No special grad student part this time

Extra Credit

For up to 10 points of extra credit, also implement the texture-based spectrum. You can get a suitable texture by downloading the spectral map image from the blog page.

Options to implement this include adding the spectrum image to the core engine like the internal textures used by the Noise or Sobol nodes, or similarly to the way the default texture works in the texture node. How ever you do it, the existance of the texture should be built-in and hidden from the user.

Be aware that changes in any widely used header can cause large build times. Note also that if you choose the first option, the engine files that initialize global texture data do not have access to the UFactory functions for loading images from a file. To make the spectrum into a core global texture, you'll need to convert the texture data into code form as C++ array initialization. It is sufficient to make it 1024 x 1 instead of the 1024 x 256 of the original texture.

Submission

For full credit, you must commit multiple times during your development.

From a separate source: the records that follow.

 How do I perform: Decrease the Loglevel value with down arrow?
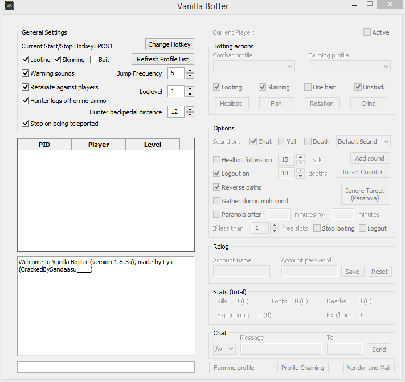point(190,94)
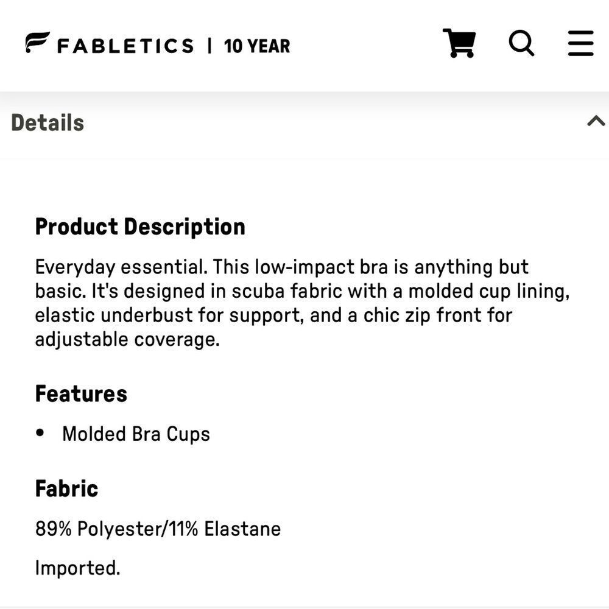Select the fabric composition text
Image resolution: width=609 pixels, height=609 pixels.
click(x=157, y=529)
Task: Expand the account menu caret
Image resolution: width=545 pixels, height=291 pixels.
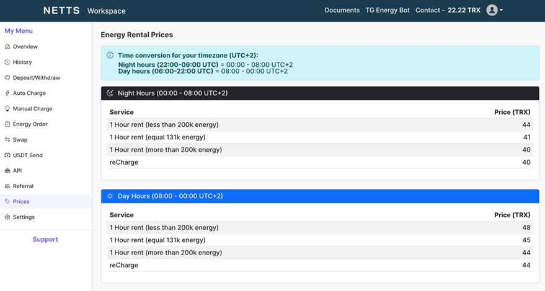Action: coord(501,11)
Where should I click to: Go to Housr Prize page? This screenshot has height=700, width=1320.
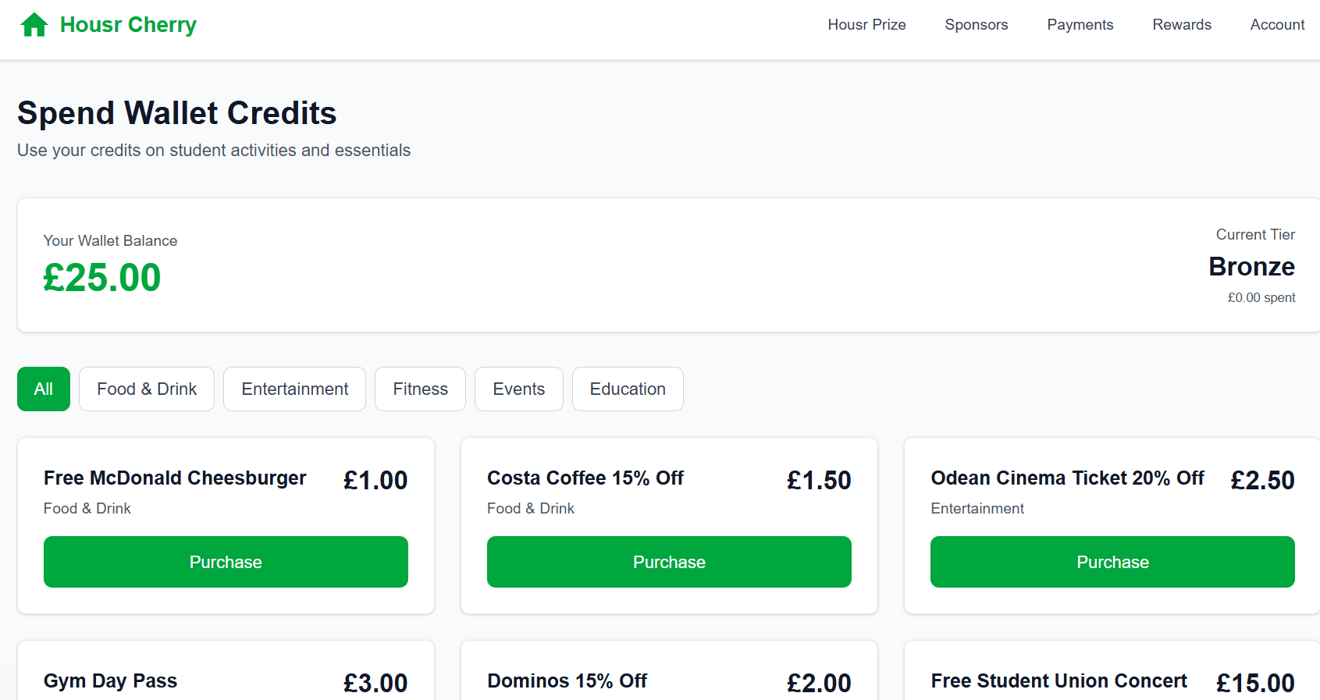tap(866, 25)
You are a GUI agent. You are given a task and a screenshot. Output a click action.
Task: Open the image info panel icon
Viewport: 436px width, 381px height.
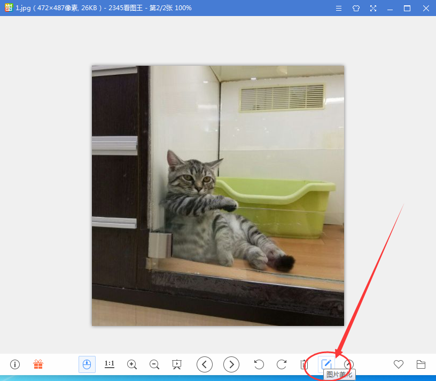(15, 364)
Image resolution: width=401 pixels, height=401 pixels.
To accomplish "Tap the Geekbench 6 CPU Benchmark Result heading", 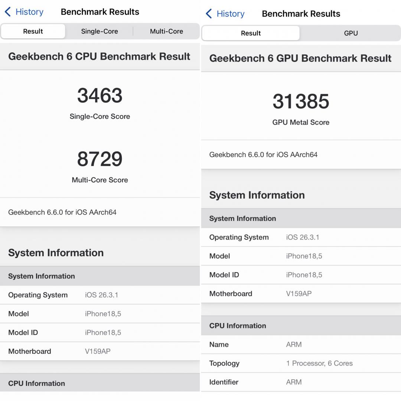I will click(x=100, y=56).
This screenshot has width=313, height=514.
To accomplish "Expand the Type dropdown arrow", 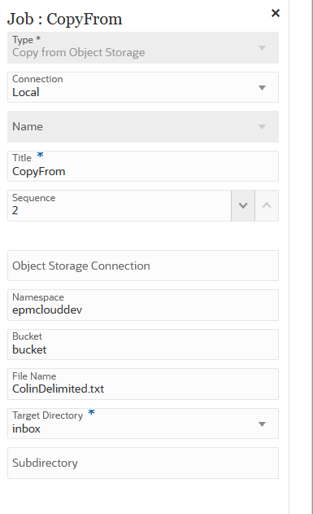I will click(x=262, y=48).
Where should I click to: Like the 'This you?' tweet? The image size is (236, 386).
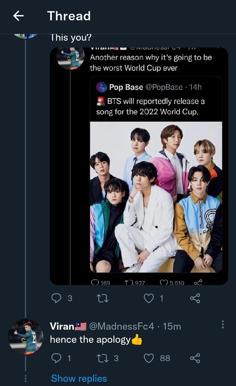148,299
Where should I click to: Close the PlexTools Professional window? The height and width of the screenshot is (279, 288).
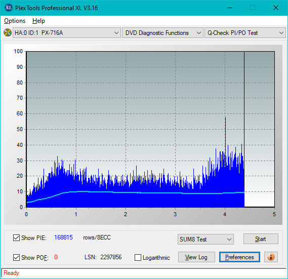[276, 8]

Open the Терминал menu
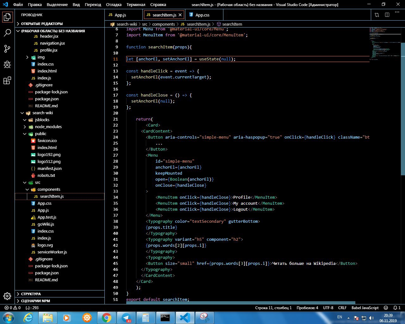coord(136,5)
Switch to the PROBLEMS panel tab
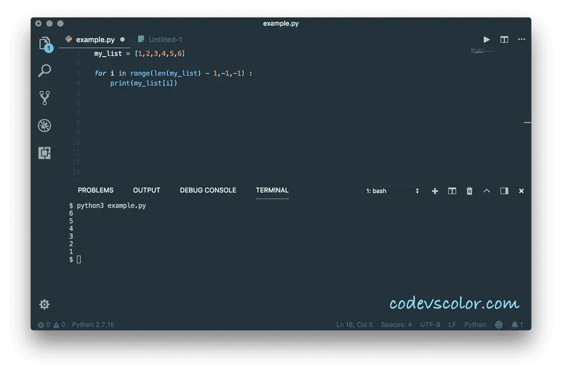The image size is (562, 374). coord(95,190)
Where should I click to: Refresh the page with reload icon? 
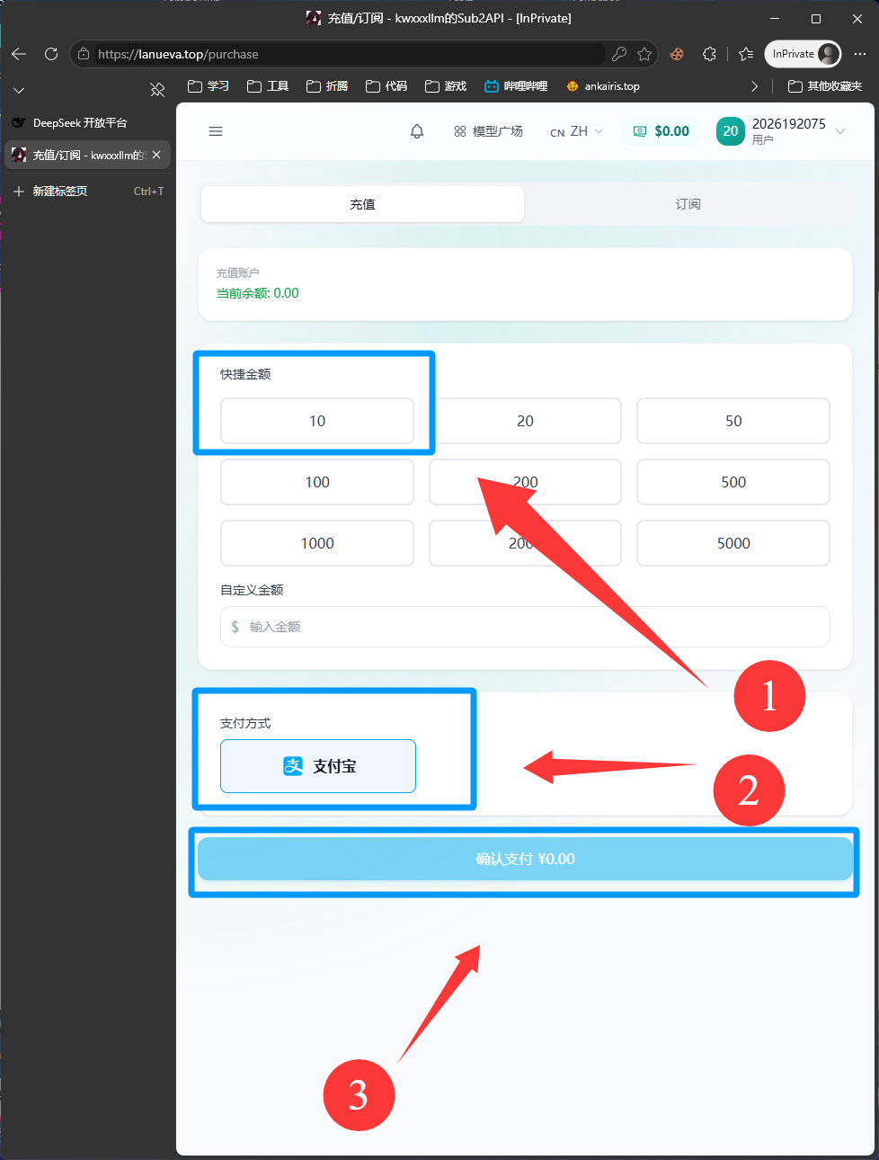point(51,54)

Add an assn6.txt. Tell us what works and what doesn't, and anything else you think we should know for grading.

Include a screen shot of a material showing your spectral material node in action

Also include links to screen shot(s) of the material editor for your test material(s) like the image at the top of this assignment. Make sure your new node is selected so we can see what is set in the detail panel. You do not need to show the tool tip. You can capture a screen shot of the full material editor window with the "EditorScreenShot" console command (By default, EditorScreenShot captures the main editor window to the Saved/Screenshots directory. Dock the material editor window with the main UE window, or use "EditorScreenShot Name=window-name to capture an image of the material editor).

Push to your repository, and tag your final commit with an assn6 tag.